Philadelphia’s city charter bars the majority party from holding more than five of the seven At-Large Council seats, reserving two seats for non-majority candidates. Those seats are typically claimed by Republicans, as the city’s second-largest organized political party, but nowhere does it say that a non-affiliated candidate can’t hold them.

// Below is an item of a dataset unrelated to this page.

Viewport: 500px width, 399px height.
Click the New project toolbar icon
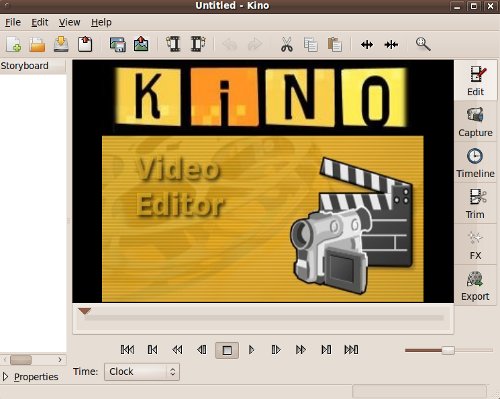tap(14, 44)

General elections in municipal years here typically feature much lower turnout than the spring Democratic primary, which is seen by voters–not incorrectly–as the election of greatest import. That means Stober would need to hit a lower vote target in a smaller field than if he had run in the spring. To provide some context, in 2011 Denny O’Brien received 48,675 votes (6.25% of the vote) and David Oh got 38,835 votes (4.99% of the vote). Denny O’Brien got less than half the votes that the fifth Democrat, Bill Greenlee, received (110,544) so the bar for success drops dramatically outside the top five.

2011 General Council At-Large
(City Commissioners’ Office)

Political observers will be watching this race closely because if Stober succeeds, he’ll have cleared an interesting path to a Council At-Large seat for future candidates that takes a shortcut (to some extent) around the Democratic Party’s official organization.

Having official party support is often key because collecting enough valid signatures to get on the ballot and survive a ballot challenge is harder than you’d think. Plus, unaffiliated or minor party candidates are required to collect more signatures than a major party candidate. An independent candidate needs 2 percent of the largest entire vote cast for any officer elected at the last preceding election,” while major party At-Large candidates only need to collect 1000 signatures. The relevant election is the At-Large special election timed to the 2014 Democratic primary, won by Ed Neilson with 66,204 votes. That means Stober would need a minimum of 1325 signatures.

A competitive At-Large race featuring an independent candidate, along with the mixed bag of factors that could impact turnout, promises to make the November election more entertaining than what had been in store. We’re looking forward to covering this fall’s Council forums, which we hope will now feature a higher level of dialogue on the issues that matter to PlanPhilly readers now that a decorated transportation wonk is in the mix.